Tuesday, May 21, 2019

It’s Your Improvement That Counts


Happiness does not come from having things or from having money. It doesn’t even come from being in a relationship or having children. Happiness comes from being able to be satisfied when you are alone. (This is actually my own take on the Rabbinical injunction to be satisfied with your lot. “Who is rich? He who is happy with his lot,” Pirkei Avot 4:1.) This is because I have found that to live a good life as a person with psychiatric disability, my social life has to be relatively limited. I have many friends, but I have to work in solitude as I have difficulties interacting with other people—and I know it!
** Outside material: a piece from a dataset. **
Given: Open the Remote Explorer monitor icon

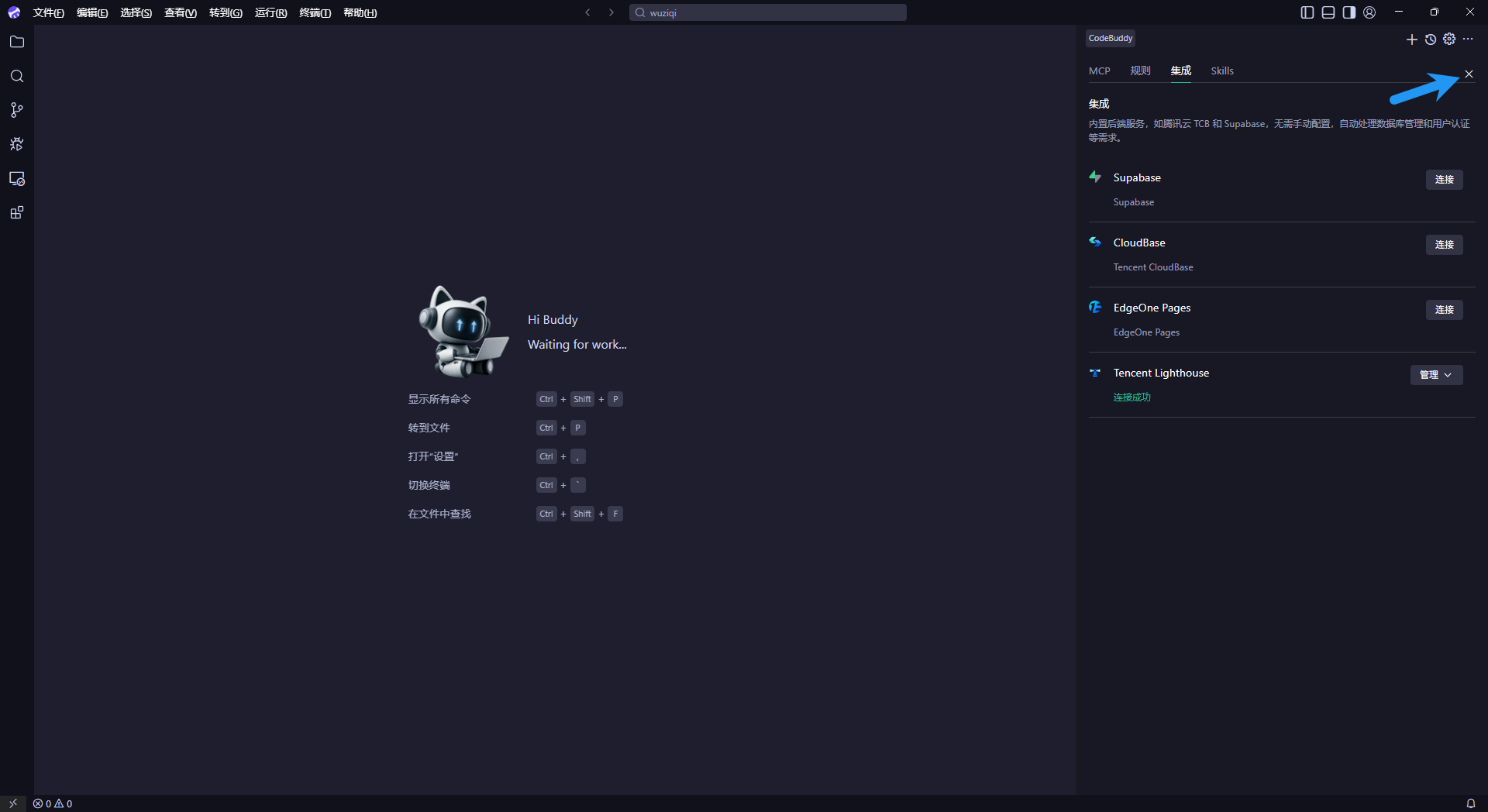Looking at the screenshot, I should (x=17, y=179).
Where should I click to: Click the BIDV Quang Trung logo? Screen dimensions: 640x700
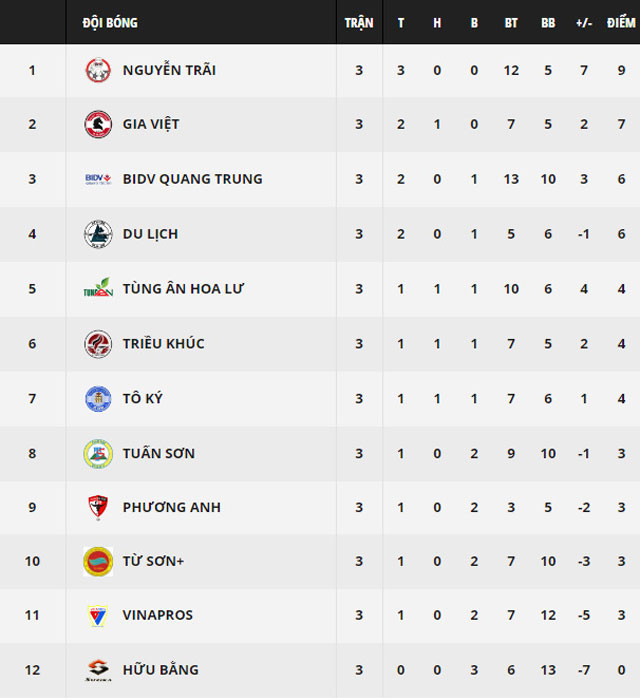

And such satisfaction can occur only once you can see that you have improved your character since the last time you thought about the issue. Perhaps only at the new year, perhaps weekly, perhaps daily.

The Jewish word for prayer translates to “examining yourself.” Of course, you may not observe Judaism or indeed any religion at all, but philosophically-minded people throughout the ages have made it their practice, perhaps following the Jewish tradition, to make an account to themselves of where they have improved and how far they think they yet have to progress.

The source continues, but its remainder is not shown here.